Task to carry out: Write out again the entries from the first line to the line that includes "Expand the Gerät submenu arrow", keeping both of those lines.

>>>

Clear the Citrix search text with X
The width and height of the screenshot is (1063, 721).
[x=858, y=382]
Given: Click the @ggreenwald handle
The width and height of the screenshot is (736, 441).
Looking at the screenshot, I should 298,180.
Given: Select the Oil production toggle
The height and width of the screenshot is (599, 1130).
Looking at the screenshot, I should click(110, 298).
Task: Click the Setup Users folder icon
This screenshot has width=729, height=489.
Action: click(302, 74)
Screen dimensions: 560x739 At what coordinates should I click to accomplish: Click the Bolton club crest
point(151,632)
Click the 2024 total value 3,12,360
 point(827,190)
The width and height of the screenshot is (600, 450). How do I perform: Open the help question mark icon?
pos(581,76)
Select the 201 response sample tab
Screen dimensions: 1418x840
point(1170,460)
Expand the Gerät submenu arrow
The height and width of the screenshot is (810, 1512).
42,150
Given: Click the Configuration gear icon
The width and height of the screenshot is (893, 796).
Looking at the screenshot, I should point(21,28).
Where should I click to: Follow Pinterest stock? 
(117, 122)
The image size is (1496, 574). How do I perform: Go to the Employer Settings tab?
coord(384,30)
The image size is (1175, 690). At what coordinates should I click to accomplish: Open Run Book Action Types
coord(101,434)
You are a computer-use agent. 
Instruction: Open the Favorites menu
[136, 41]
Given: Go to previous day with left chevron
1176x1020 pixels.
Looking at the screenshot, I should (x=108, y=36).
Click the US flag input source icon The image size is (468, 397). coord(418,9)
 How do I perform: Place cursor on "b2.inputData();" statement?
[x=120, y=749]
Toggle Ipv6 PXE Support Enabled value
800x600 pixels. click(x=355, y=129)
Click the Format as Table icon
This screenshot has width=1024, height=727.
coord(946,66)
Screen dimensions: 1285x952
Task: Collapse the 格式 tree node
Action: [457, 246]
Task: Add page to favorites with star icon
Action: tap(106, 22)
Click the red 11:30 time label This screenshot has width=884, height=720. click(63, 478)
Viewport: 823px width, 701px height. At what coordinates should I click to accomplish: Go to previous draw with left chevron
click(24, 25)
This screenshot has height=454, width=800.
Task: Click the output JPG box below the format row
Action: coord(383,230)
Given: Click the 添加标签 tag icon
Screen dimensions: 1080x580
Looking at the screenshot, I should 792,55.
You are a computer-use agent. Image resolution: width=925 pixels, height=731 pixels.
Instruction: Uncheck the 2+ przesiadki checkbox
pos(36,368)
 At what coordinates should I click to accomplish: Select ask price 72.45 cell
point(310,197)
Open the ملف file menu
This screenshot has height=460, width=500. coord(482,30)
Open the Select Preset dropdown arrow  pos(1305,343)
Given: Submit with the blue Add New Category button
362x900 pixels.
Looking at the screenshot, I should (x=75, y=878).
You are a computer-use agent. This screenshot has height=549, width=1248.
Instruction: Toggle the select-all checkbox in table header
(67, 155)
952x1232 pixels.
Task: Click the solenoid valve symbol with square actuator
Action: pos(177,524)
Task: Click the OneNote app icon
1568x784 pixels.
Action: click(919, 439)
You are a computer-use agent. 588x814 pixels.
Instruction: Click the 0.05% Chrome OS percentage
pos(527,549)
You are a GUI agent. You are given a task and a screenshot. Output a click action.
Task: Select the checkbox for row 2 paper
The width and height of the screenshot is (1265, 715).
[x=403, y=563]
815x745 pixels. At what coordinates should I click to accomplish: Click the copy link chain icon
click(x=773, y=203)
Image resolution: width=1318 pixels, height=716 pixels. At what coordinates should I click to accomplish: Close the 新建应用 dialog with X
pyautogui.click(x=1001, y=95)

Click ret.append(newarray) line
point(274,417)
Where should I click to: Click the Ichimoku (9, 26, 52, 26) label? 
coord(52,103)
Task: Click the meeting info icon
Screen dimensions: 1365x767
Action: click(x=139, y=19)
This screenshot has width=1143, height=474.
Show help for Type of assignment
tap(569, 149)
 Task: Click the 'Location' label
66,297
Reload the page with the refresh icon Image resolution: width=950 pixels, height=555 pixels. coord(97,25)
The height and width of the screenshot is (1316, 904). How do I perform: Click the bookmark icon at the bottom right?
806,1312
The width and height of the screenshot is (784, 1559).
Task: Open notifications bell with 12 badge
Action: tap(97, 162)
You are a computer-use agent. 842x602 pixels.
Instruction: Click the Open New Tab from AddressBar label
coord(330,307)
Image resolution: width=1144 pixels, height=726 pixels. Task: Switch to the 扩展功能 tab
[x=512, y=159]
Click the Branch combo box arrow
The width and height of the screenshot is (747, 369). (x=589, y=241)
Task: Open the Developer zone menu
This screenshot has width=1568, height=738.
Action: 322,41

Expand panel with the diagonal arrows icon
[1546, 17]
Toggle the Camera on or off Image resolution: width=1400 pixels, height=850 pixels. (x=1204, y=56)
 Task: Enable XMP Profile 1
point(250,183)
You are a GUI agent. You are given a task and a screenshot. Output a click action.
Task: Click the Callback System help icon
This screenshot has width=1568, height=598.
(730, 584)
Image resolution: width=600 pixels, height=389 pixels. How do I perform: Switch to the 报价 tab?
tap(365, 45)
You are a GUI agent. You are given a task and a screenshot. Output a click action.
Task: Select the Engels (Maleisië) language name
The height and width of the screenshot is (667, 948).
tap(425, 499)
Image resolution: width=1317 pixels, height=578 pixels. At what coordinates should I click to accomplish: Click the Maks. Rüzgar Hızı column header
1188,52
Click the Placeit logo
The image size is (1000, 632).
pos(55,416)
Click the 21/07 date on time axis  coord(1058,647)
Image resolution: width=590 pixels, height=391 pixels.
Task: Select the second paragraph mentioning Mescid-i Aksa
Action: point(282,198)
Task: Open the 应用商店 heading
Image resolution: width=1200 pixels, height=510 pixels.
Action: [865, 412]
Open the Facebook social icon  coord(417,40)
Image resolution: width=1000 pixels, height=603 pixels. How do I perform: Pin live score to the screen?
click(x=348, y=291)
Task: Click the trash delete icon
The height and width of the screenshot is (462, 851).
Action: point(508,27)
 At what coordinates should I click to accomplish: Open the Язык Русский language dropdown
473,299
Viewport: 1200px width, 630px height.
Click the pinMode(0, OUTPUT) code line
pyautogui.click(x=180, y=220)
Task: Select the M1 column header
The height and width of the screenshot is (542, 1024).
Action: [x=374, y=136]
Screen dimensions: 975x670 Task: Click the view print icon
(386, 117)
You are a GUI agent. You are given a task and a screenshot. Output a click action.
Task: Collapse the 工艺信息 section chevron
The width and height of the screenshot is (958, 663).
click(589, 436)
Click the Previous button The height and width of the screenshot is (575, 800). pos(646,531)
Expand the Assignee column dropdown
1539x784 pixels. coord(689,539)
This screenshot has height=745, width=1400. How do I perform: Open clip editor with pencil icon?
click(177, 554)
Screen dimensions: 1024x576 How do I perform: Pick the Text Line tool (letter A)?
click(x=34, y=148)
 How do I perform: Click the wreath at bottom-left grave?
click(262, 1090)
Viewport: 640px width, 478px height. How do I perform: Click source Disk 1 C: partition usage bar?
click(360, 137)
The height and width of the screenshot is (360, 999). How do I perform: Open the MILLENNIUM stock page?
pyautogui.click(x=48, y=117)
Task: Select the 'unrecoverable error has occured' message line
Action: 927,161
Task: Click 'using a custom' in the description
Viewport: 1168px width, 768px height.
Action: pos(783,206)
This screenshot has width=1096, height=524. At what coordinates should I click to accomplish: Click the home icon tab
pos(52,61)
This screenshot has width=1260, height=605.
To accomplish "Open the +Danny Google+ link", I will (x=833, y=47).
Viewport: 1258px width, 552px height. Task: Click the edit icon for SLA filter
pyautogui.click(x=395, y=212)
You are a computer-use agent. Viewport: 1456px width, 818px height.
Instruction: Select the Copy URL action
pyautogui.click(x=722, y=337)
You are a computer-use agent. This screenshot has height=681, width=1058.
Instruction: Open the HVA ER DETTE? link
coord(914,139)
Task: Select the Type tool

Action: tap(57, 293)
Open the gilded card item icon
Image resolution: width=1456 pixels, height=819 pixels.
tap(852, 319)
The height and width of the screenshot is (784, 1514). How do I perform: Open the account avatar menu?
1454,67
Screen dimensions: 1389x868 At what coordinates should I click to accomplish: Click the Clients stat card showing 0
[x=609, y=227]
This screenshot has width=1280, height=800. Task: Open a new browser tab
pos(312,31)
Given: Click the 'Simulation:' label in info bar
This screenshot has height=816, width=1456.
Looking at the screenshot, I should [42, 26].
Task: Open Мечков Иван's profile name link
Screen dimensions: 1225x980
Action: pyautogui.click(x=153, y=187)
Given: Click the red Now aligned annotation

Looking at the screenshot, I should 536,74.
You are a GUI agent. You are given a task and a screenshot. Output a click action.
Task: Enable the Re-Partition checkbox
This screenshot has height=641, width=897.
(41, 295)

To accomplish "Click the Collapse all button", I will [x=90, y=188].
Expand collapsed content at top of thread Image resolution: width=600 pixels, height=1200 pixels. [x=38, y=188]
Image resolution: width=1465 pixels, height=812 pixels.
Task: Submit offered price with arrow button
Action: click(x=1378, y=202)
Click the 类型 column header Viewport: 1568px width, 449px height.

<<<

Written answer:
Clear the Citrix search text with X
The width and height of the screenshot is (1063, 721).
[x=858, y=382]
Given: Click the @ggreenwald handle
The width and height of the screenshot is (736, 441).
Looking at the screenshot, I should 298,180.
Given: Select the Oil production toggle
The height and width of the screenshot is (599, 1130).
Looking at the screenshot, I should click(110, 298).
Task: Click the Setup Users folder icon
This screenshot has width=729, height=489.
Action: click(302, 74)
Screen dimensions: 560x739 At what coordinates should I click to accomplish: Click the Bolton club crest
point(151,632)
Click the 2024 total value 3,12,360
 point(827,190)
The width and height of the screenshot is (600, 450). How do I perform: Open the help question mark icon?
pos(581,76)
Select the 201 response sample tab
Screen dimensions: 1418x840
point(1170,460)
Expand the Gerät submenu arrow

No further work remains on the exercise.